Oddur Roth, Iwan Wirth and Björn Roth during a fishing trip in Iceland, early 2000s. Photo: Iwan Wirth
Björn was clearly the product of a Swiss German father and an Icelandic woman, his mother, Sigrídur Björnsdóttir, a legendary teacher and art therapist. After Dieter left the family, when Björn was very young, they were extremely poor and Björn struggled with stuttering, probably because of the trauma of the family split.
I think his relationship with his father was extremely close and important but was also full of pain and anger. As an adult, he continued to speak slowly and he didn’t ever speak a lot. And he had the most extraordinarily contrarian views of things. You’d ask yourself: Was that humor? Or was it serious? With him, it was always a different kind of conversation on a different level. He was very wise and at the same time very naive. Of course, when he was drinking he started to loosen up a bit, and when he was seriously drunk, the conversations would change. But he was like a slow-moving American engine, impossible to break. He was, in his own way, never stressed. He always moved at the same speed. Even when we were hiking or hunting or fishing together, the same speed, uphill or down. With any challenges in his work, he’d approach it in the same way, with an absolute steadiness.
About most things, there was no way you’d be able to change his mind. There were people he liked and people he didn’t like. It was always a black-and-white situation. It all had to do with trust, because for Björn the question was always: Is something worth doing together? Are we going to be able to work together or not? He would assess people by whether it was going to be interesting and fun to work with them. He had an extraordinarily generous view about embracing opportunities, one that he shared with Dieter. It was about the idea that art and life are inseparable. The Roths lived that. They didn’t have another life, so their sense of authenticity and honesty went down to their core. They were the straightest shooters you can ever imagine. The people they kept around them and who worked with them were like a kind of band that goes on tour, a loyal band. These were people who had their own gigs but when an opportunity came up for a Roth show, Björn would say, “How much time do we have? Let me make some calls. Let me see who’s around.” And he would get the band back together. At every level of the process, there was no back or front of the house. Everybody was in it together. And like all great artists who follow their luck, Björn never turned down a good gig.

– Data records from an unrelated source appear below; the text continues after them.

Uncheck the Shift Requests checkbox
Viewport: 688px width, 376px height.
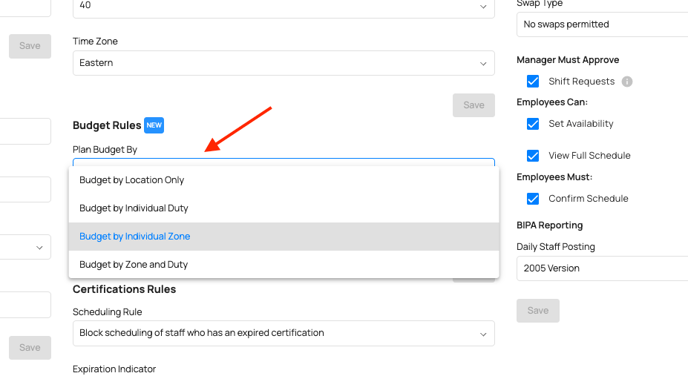[x=533, y=81]
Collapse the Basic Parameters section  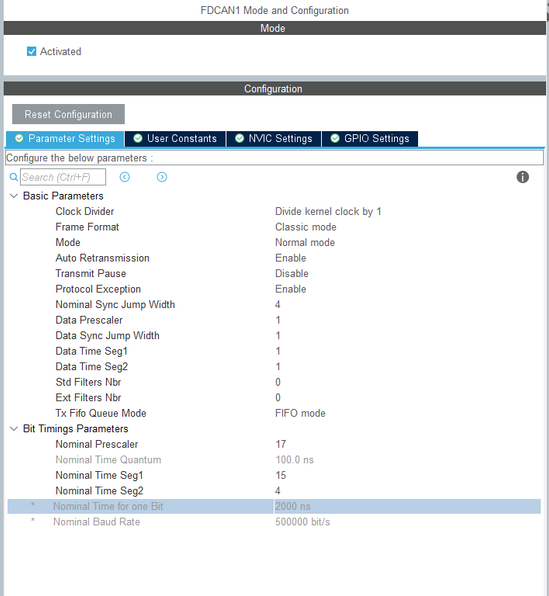pyautogui.click(x=14, y=196)
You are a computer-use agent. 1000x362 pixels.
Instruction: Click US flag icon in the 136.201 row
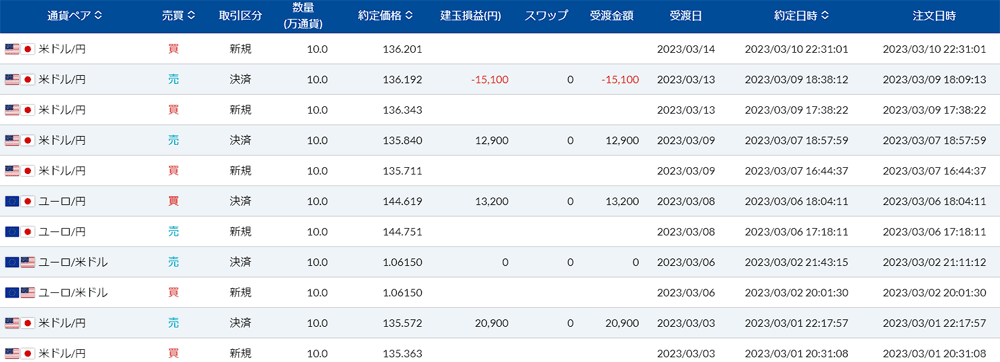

He and I spent considerable time together in the studio, but what really mattered was when we debriefed later or before over a meal. It was a very important part of the development of my own understanding about what an artist can be, how you can make art that reaches people and put it out into the world. It’s something that has never left me. Björn was extraordinary, and he was a member of an extraordinary family of geniuses and poets and drunks and writers and creators and fishermen who have left an indelible mark on the world.